Wednesday, June 10, 2009

THE TREAD CONTINUES



Some weeks ago an acquaintance (I say acquaintance because I feel the word friend is used too liberally these days, friendship should be a process of building sturdy foundations of association and trust, not something reduced to the click of a mouse on facebook) recommended the author W.G. Sebald, in particular The Rings of Saturn in which the author walks the coastal region of East Anglia, Suffolk, U.K. This is a part of England I haven't explored myself, this combined with the fact that the idea of walking from town to town holds a certain fascination and romanticized attraction for me. The book itself is a homage to "the thread" to the weaving together of fragments into a historical and socio-economic fabric of the past and present. Roger Casement is mentioned in connection with Joseph Conrad. Casements name had come up in conversation a few years back and i had forgotten about him until Sebald reference. So I went to my local library and found The Lives Of Roger Casement by B.L. Reid, this book then connected to my interest in African literature through Casements involment in the Congo and Putumayo.

Monday, February 26, 2007

RUN WITH THE HUNTED: a charles bukowski reader


What put me off reading Bukowski for a long time was not his writing, but the people I met who were 'into bukowski' or the emulation of his myth, they were usually pretentious talentless hacks who drank too much at parties and ended up throwing up in the recycling box on the porch.

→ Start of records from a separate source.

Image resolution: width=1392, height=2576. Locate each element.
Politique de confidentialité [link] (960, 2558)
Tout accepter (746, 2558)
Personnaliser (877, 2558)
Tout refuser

I read a few stories from Tales of Ordinary Madness in the early 90's but never followed it up, until about ten years later, I started a more comprehensive reading of his work, poetry mostly and some of his letters, so when I dropped by the bookstore where I work the odd day now and again, Robert the owner was cleaning the covers on a stack of recently purchased books, I noticed the Bukowski Reader and decided to snap it up before it hit the shelf. If you're looking for the hard drinking, brawling, womanizing, tough guy there's some of that here, but there is also so much more...the hard is there to protect the soft....that blue bird in the heart...... edited with care by John Martin, the right man for the job.

Tuesday, May 23, 2006

THE THREAD



I was in a bookstore recently looking for something new to read, I bought a copy of Threepenny Novel by Bertolt Brecht. Walking back home I began thinking about what a friend and I call 'The Thread'. The thread is what leads you to a certain author/book/film/music/painting; it can include the multiple layers of influence of those living or dead. My interest in Brecht was peeked by a song by Blyth Power called Execution Song on the b-side of a 12'' single Better to Bat
which came out in 1990. I tried reading some of his plays, but never got to far, I find it nearly impossible to read plays and I rarely get to the theatre, either it's to expensive or it's middle-class crap. About four years ago a friend offered me a free ticket to see a production of Bretcht's The Resistible Rise of Arturo Ui, of coarse I jumped at the chance and really enjoyed it.
After finishing Threepenny Novel, I felt like keeping the German literature theme going but wasn't sure who to read next, while out walking I found a copy of The Clown by Heinrich Boll in a free box, which reminded me I had Billiards at Half Past Nine buried somewhere in one of the ever growing towers of books sprouting up around me. The thread was expanded further with a viewing of The Lost Honour of Katharina Blum(1972), a film by Volker Schlondorff and Margarethe von Trotta, based on the novel by Boll. The Criterion Collection DVD includes interesting interviews with Boll and members of the film crew, about the films relevance in the post 9-11 political landscape. May the thread remain unbroken in all directions.